◆ **WRITTEN REQUEST 1**
According to the article on Daimler AG v. Bauman, how many plaintiffs brought the suit, and where did they live?

◆ **QUOTED PASSAGE**
220px-Ruth_Bader_Ginsburg_official_SCOTUS_portraitCross-posted from WLF’s Forbes.com contributor site

The Supreme Court’s decision last month in Daimler AG v. Bauman has been viewed by many as having its principal impact on lawsuits involving overseas events.  There is no question that the decision evinces the Court’s reluctance to permit federal courts to exercise jurisdiction over controversies arising within other nations.  But to focus exclusively on this aspect of Daimler overlooks its potential bombshell consequences for domestic tort litigation; it could result in major upheavals in standard operating procedures for much of the plaintiffs’ bar.  Indeed, Daimler may even conceivably spell the end of most nationwide class action lawsuits.

The plaintiffs in Daimler were 22 residents of Argentina who claim to have suffered human rights abuses at the hands of Argentina’s military rulers more than 30 years ago.  The plaintiffs alleged that Mercedes-Benz Argentina, a subsidiary of Daimler, aided and abetted those human rights abuses.  Daimler is a German corporation whose cars are sold world-wide.  It sells its cars here through its American subsidiary, Mercedes-Benz USA (MBUSA).  MBUSA is a Delaware corporation with a principal place of business in New Jersey, and it distributes Daimler-manufactured cars to independent dealerships throughout the U.S., including many in California.

The plaintiffs filed suit in a federal district court in California against Daimler, claiming that it should be held responsible for the alleged misdeeds of its Argentine subsidiary.  They asserted personal jurisdiction over Daimler on the basis of MBUSA’s contacts with California, although they conceded that none of the events giving rise to their claim occurred in California.  The Ninth Circuit upheld the assertion of personal jurisdiction; it held that MBUSA did sufficient business in California to be answerable for any lawsuit filed against it within the state and that Daimler was similarly answerable because MBUSA was Daimler’s agent for jurisdictional purposes.

The Supreme Court unanimously reversed, holding that Daimler was not subject to the general jurisdiction of California courts.  While most observers had expected a reversal, the rationale underlying Justice Ginsburg’s majority opinion (joined by all justices except Justice Sotomayor, who concurred only in the result) is extremely broad.  The Court explained that most modern personal jurisdiction case law (beginning with the Court’s 1945 International Shoe decision) has addressed due process limitations on personal jurisdiction in the context of “specific jurisdiction”—that is, instances in which the suits arise out of the defendants’ contacts with the forum.  Thus, it is well accepted that a manufacturer is subject to suit within a state if it purposely avails itself of the opportunity to sell its products there and one of its products later causes an injury within the state.  But, the Court explained, the Argentine plaintiffs could not rely on the International Shoe line of cases because they were seeking to invoke “general jurisdiction” over Daimler for purposes of asserting claims bearing no relation to California.

◆ **LISTED RECORDS**
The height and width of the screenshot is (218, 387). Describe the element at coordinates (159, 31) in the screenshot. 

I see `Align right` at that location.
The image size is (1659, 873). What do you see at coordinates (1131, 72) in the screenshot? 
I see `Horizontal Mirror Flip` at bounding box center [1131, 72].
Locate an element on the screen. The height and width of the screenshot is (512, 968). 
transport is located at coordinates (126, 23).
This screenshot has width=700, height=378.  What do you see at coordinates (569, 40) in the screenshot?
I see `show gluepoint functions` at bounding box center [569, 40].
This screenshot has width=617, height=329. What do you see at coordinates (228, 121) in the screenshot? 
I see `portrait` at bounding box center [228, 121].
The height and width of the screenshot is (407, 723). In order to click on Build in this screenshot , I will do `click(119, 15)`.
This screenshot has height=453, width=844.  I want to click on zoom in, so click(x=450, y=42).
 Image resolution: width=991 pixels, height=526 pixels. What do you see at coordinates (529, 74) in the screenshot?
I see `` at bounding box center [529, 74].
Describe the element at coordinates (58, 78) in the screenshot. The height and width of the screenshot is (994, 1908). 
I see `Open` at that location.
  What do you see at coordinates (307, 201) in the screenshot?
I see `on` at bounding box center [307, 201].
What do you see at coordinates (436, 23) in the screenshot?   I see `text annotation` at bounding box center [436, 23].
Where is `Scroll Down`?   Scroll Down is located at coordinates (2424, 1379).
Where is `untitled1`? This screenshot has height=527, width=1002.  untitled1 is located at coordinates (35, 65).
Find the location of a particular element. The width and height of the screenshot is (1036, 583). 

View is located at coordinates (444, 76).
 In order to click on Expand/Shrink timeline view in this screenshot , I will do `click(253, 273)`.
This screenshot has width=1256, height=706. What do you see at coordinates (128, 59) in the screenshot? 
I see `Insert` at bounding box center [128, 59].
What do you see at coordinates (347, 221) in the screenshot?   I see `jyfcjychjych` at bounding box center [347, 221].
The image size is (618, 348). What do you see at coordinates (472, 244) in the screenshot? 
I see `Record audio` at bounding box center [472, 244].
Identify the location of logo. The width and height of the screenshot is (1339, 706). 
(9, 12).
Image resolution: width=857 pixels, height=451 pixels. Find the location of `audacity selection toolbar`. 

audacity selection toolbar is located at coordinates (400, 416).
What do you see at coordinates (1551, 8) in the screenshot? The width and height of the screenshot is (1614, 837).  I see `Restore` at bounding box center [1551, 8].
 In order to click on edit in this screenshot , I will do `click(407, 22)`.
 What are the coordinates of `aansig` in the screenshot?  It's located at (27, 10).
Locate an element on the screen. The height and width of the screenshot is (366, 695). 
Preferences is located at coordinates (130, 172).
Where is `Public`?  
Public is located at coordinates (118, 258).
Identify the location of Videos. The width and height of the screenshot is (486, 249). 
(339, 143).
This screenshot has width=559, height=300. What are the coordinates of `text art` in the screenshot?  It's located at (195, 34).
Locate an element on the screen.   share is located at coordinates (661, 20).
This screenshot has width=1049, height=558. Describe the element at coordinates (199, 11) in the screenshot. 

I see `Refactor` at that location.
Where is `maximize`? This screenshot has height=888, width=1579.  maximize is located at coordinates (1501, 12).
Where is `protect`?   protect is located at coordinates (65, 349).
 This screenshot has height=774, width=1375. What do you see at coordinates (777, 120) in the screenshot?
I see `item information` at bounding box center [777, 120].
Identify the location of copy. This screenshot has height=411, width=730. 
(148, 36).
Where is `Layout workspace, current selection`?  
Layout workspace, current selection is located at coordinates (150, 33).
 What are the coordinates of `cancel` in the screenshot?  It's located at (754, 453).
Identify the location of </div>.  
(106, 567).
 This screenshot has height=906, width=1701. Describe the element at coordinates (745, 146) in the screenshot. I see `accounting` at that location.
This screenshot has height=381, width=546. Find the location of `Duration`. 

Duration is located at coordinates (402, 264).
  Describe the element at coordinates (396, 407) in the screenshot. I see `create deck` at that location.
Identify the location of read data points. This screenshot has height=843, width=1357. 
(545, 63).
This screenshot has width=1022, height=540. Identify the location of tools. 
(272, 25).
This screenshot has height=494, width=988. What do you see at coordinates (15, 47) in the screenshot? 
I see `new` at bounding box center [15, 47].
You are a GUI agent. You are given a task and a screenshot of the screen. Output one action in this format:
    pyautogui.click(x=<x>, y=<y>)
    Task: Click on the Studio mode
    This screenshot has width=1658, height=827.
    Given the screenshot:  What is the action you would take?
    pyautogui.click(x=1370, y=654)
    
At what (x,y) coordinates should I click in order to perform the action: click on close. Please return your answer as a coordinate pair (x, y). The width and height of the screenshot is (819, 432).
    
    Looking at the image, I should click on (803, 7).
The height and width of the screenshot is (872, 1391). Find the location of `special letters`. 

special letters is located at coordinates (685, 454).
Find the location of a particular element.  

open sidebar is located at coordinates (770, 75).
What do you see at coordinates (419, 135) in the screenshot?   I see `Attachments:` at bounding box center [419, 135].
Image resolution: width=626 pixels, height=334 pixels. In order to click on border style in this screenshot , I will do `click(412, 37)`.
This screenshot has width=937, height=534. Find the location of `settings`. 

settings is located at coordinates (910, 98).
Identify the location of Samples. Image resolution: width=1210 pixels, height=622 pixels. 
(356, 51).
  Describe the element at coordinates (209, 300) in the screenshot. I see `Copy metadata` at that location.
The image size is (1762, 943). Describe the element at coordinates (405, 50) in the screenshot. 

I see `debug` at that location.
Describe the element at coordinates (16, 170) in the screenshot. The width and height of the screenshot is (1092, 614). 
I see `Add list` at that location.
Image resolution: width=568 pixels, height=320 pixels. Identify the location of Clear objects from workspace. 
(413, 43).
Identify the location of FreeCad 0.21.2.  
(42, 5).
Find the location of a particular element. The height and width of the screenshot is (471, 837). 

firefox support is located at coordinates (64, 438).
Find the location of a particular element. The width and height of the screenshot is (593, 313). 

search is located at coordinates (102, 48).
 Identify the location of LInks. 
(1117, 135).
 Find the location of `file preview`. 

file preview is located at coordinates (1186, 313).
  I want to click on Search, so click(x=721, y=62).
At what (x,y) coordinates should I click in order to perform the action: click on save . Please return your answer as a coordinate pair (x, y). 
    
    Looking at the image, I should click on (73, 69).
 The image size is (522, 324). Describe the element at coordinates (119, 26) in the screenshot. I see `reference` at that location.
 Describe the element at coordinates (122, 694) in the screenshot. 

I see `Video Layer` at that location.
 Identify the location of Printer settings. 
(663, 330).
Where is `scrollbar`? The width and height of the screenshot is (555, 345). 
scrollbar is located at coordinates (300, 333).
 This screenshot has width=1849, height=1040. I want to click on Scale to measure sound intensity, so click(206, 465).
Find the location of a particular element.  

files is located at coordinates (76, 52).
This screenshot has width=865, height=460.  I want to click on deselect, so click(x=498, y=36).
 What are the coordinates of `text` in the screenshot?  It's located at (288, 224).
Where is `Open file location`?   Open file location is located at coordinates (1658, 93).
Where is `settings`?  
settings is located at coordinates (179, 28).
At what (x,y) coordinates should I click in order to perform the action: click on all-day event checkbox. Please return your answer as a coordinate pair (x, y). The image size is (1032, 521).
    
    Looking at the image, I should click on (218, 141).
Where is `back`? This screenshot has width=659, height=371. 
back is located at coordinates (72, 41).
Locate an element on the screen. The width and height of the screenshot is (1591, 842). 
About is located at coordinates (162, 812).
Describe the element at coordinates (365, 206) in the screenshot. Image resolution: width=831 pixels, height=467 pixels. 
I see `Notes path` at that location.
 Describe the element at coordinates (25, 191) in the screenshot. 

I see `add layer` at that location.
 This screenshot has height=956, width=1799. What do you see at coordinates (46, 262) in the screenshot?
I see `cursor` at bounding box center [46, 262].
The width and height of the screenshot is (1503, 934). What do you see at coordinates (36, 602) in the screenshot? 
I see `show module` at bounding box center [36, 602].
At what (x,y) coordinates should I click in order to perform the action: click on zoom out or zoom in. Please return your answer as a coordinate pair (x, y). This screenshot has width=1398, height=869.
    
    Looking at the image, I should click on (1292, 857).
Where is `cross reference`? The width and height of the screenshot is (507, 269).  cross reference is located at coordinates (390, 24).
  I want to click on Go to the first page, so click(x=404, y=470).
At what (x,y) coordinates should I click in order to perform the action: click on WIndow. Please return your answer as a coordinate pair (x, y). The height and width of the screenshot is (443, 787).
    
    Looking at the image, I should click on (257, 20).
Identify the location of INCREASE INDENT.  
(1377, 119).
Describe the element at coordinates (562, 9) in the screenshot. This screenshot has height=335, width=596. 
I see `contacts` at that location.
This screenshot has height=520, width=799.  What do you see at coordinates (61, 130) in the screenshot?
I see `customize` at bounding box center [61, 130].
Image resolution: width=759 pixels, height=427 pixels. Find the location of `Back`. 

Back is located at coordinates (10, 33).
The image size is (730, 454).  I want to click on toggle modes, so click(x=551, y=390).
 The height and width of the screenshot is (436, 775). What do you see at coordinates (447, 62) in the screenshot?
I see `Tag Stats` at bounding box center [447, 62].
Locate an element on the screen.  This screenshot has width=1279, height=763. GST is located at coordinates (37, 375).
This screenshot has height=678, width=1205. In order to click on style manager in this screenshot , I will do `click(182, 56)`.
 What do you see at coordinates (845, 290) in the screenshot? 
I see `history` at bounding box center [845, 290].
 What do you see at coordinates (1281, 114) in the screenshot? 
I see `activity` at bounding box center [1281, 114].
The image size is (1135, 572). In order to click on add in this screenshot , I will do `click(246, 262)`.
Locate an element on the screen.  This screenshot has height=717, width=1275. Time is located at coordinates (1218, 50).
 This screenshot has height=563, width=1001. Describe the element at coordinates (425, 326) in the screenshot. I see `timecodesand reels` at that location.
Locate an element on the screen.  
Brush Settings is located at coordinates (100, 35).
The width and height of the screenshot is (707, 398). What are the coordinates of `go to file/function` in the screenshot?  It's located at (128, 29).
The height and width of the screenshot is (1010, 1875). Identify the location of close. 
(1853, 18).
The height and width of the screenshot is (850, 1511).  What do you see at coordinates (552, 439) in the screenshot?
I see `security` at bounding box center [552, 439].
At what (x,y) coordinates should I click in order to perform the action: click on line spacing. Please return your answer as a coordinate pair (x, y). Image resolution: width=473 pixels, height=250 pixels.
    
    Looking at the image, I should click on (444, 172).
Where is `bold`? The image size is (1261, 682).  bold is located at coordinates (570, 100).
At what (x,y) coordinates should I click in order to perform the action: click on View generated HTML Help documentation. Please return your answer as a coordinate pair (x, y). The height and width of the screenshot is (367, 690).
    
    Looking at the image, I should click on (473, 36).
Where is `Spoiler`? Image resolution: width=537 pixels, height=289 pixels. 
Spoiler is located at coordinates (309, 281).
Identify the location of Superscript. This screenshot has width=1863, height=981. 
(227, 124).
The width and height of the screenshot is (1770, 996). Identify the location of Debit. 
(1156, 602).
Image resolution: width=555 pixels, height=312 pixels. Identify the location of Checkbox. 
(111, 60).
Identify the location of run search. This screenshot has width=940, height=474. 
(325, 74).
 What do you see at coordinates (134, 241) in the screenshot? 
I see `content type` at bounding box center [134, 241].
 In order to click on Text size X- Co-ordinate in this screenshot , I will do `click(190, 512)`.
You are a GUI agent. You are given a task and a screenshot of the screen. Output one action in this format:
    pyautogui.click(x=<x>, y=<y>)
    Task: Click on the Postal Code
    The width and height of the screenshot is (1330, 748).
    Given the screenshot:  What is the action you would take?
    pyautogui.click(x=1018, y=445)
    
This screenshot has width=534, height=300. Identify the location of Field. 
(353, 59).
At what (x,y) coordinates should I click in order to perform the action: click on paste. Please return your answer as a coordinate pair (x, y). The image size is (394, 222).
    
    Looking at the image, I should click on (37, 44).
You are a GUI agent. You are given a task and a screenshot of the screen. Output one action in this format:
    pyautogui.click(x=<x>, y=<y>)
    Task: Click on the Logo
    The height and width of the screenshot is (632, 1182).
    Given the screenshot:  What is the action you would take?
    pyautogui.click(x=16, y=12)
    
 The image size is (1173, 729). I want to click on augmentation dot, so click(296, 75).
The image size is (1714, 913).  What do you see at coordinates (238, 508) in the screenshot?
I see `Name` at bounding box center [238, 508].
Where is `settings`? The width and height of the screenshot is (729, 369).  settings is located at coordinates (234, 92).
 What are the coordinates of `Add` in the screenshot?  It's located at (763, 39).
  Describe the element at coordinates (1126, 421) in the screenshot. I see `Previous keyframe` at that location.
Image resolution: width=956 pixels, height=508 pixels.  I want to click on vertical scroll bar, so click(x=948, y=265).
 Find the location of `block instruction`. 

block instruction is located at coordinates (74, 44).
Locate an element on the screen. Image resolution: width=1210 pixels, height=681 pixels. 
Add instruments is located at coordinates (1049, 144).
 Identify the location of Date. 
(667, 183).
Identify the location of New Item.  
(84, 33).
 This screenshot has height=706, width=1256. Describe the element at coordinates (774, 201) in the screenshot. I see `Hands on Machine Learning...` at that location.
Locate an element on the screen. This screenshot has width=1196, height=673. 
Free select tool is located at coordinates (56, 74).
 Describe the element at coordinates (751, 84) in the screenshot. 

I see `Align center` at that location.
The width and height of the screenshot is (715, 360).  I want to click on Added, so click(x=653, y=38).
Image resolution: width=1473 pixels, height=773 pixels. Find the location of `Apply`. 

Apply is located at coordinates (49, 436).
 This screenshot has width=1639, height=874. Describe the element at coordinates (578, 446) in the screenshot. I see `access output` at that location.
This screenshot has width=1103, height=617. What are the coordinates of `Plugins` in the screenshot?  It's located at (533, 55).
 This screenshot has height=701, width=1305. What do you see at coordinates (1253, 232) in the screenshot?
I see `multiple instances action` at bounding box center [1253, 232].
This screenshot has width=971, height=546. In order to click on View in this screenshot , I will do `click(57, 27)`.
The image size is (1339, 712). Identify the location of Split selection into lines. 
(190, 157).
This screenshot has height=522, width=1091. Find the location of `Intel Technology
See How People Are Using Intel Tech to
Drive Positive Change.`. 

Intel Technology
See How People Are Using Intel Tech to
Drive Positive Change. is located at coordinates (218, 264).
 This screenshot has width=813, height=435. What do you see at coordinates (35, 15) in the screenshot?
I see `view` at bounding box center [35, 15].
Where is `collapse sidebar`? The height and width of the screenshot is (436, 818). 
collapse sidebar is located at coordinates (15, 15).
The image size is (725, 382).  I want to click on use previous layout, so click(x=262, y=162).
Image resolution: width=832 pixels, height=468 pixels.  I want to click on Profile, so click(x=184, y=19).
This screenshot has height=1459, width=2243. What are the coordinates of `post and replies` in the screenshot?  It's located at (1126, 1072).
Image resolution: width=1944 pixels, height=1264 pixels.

◆ **WRITTEN REQUEST 2**
Put the lines of the entries into a numbered list, starting with the line that contains "coordinates (390, 24)." and going on through the line that contains "I want to click on Go". Leave out any blank lines.

◆ **FULL OUTPUT 1**
There were 22 plaintiffs, all residents of Argentina.

◆ **FULL OUTPUT 2**
1. Where is `cross reference`? The width and height of the screenshot is (507, 269).  cross reference is located at coordinates (390, 24).
2.   I want to click on Go to the first page, so click(x=404, y=470).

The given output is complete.